The BasicRegexTransform can be added to the response content pipeline in the same way as JsRegexTransform.

PlainTextReplacement

This transform searches for a fixed string value in the input buffer, and delegates replacement to another transform.

Attribute Type Default Description
matchText
String A string literal to be searched for in the input buffer.
countStart
int 0 For values greater than zero, replacements will only be made once this many matches have been made. If no matches are found, or the number of matches is less than this number, then no replacements will be made.
countStop
int 0 For values greater than zero, replacements will stop after this many matches have been made. If this value is equal to countStart then 1 replacement will be made. If this value is less than countStart, then no replacements will be made.
caseSensitive
Boolean true Indicate whether the string matching for matchText should be case sensitive.
child
Transform The transform to be used for replacing the matched text.

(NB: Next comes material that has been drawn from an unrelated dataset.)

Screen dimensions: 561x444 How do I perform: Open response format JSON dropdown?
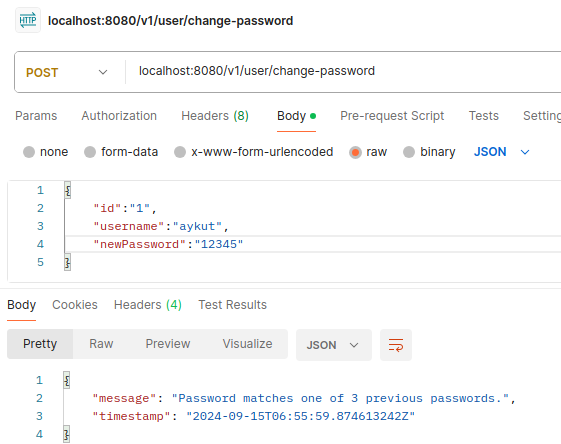click(x=333, y=345)
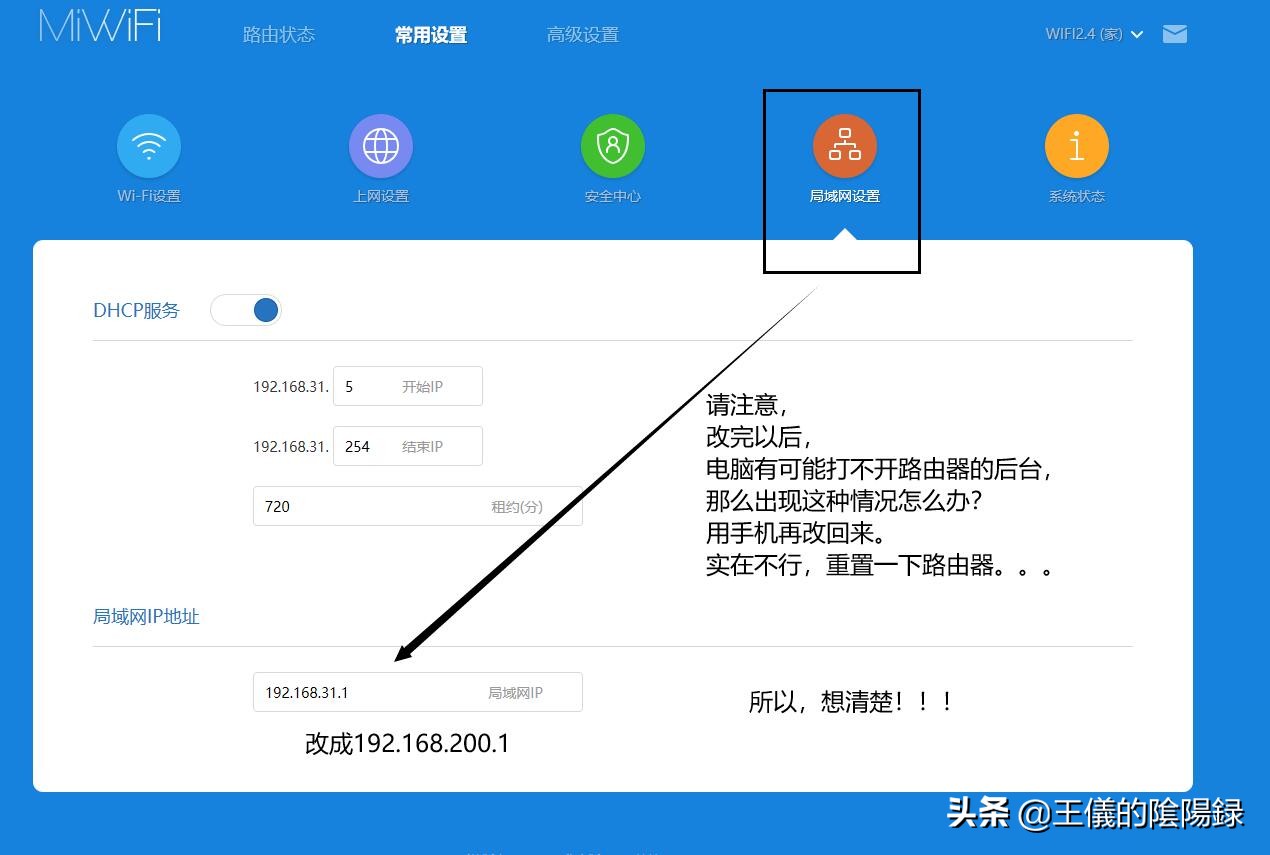
Task: Select the 局域网IP field showing 192.168.31.1
Action: (417, 691)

Create a PlainTextReplacement transform like this:

// replace every occurrence of 'foo' with 'bar'
var transform1 = new PlainTextReplacement('foo', new FullTextReplacement('bar'));
 
 
// just replace the 5th occurrence of 'foo' in the document with 'bar'
var transform2 = new PlainTextReplacement('foo', 5, 5, new FullTextReplacement('bar'));
 
 
// modify transform2 so that it ignores case
transform2.setCaseSensitive(false);

FullTextReplacement

This transform replaces the input buffer with a fixed string value.

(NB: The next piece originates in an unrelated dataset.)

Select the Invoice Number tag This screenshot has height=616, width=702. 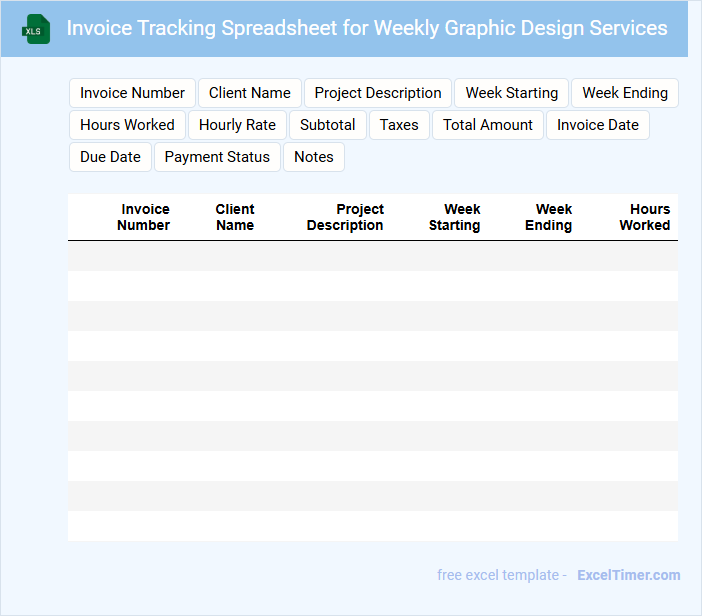click(x=132, y=93)
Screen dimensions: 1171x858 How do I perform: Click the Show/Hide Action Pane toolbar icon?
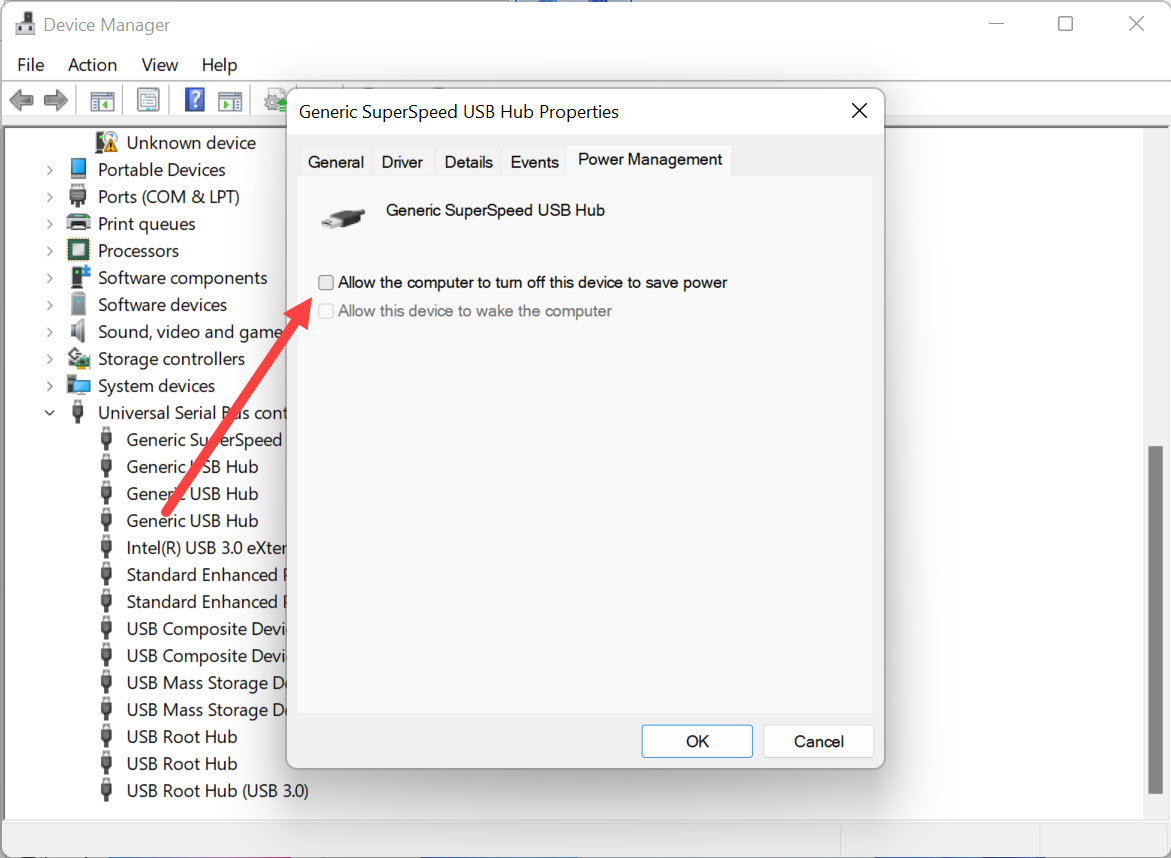tap(231, 100)
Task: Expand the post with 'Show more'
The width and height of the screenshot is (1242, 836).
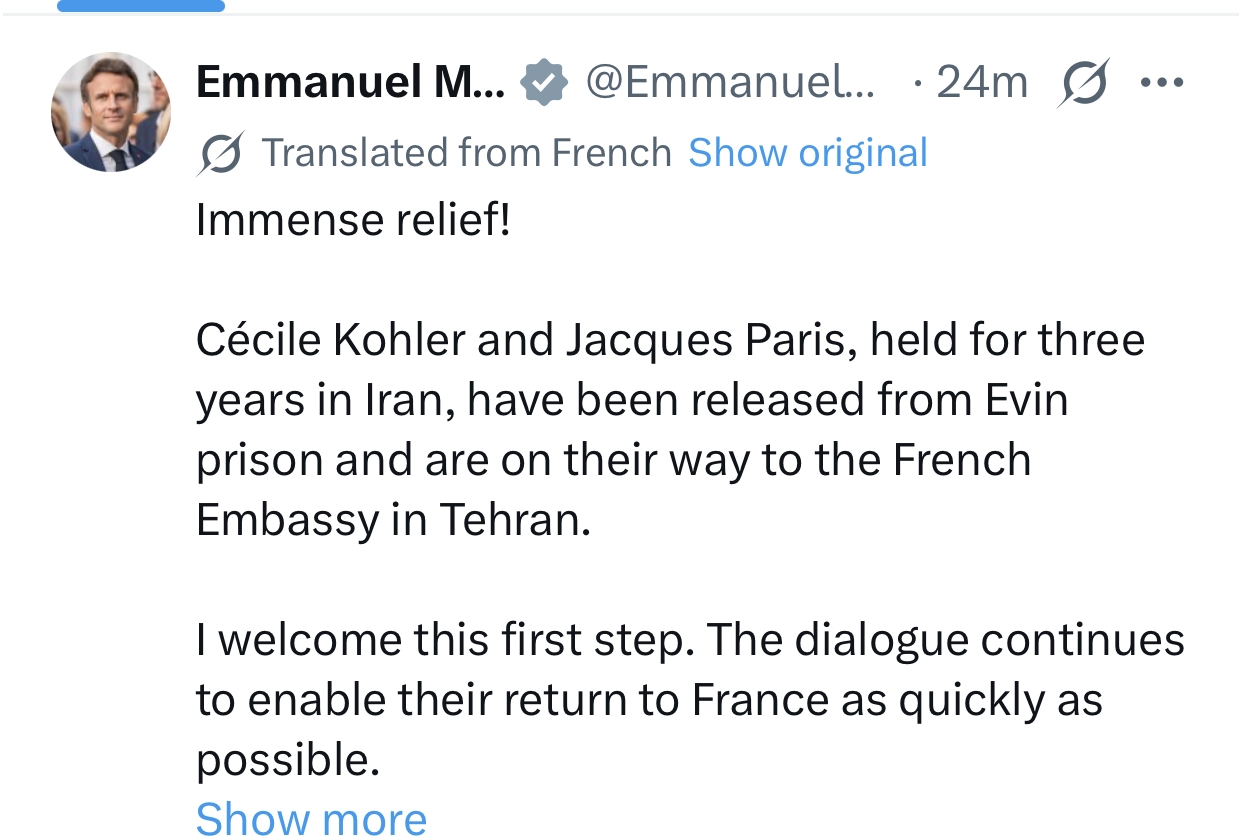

Attribute Type Default Description
replacementString
String The string to be used as the replacement text for this transform. Whenever it is run, the transform replaces the input buffer with this string.

VariableSubstituter

Identical to FullTextReplacement, except that a function is used to provide the replacement text, rather than a string literal.

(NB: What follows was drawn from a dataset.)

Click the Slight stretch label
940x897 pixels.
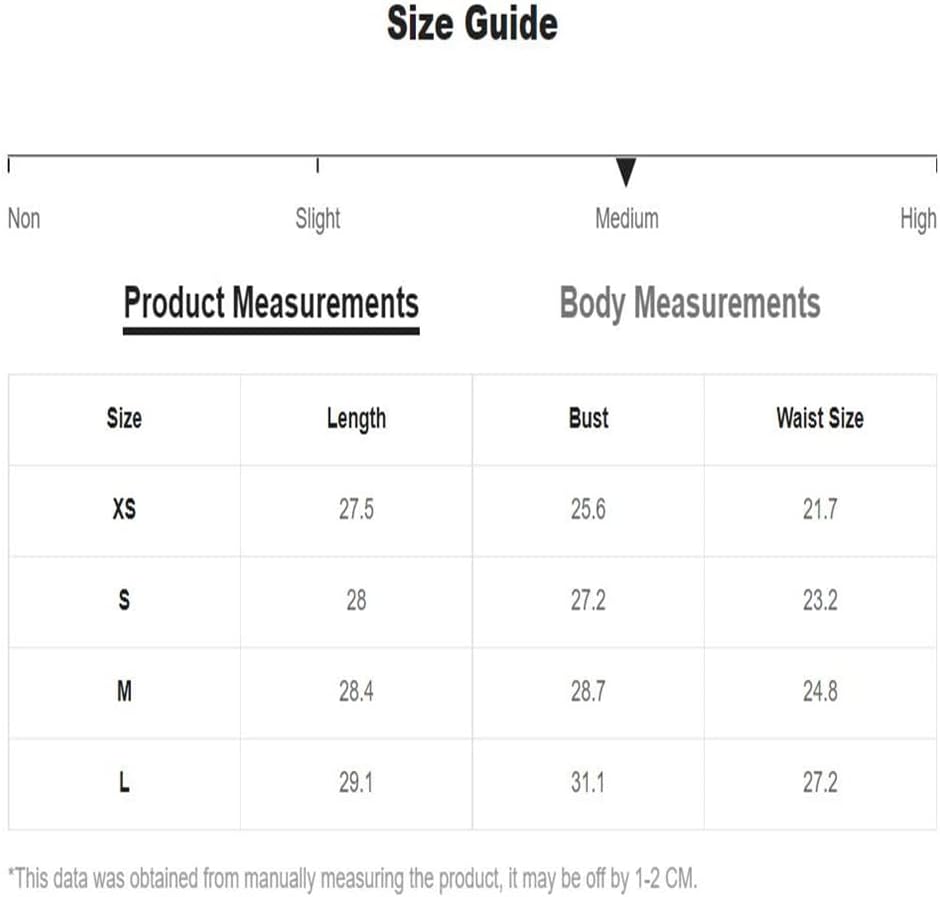tap(318, 219)
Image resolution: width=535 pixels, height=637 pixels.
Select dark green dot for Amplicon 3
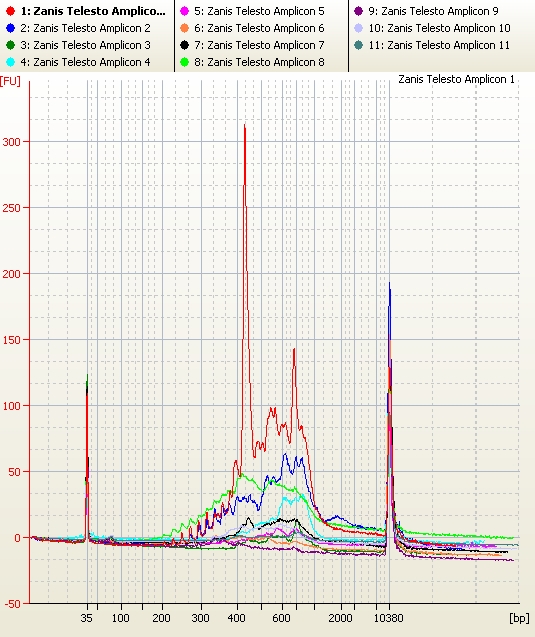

Attribute Type Default Description
stringSupplier
function() A function that returns the string to be used as the replacement text for this transform. Whenever it is run, the transform replaces the input buffer with this string. This function is called each time the transform is invoked.

 

RangeTransforms

PlainTextRange

Attribute Type Default Description
startText
String A string literal to be searched for in the input buffer, indicating the start of the range.
stopText
String A string literal to be searched for in the input buffer, once the startText has been found. This marks the end of the range.
inclusive
Boolean false Indicate whether the start/end match text should be included in the range passed to the children of this range.
inclusiveReplacement
Boolean false Indicate whether replacement should replace the startText and stopText strings that delimit the range.
caseSensitive
Boolean true Indicate whether the string matching for startText and stopText should be case sensitive
children
List<Transform>

 

HtmlTagTransform

Attribute Type Description
tagName
String The HTML tag to be searched for.
children
List<Transform> Transforms to be applied within the scope of this HTML tag. Typically instances of HtmlAttributeTransform.

 

HtmlAttributeTransform

This is a very specific transform which is most effectively used as a child of an HtmlTagTransform.  It is used to identify the text range representing the value for the named attribute.  Any Transform can be supplied to perform the replacement in the context of that range.

Attribute Type Description
attributeName
String The HTML attribute to be searched for.
children
List<Transform> Transforms to be applied within the scope of this attribute’s value.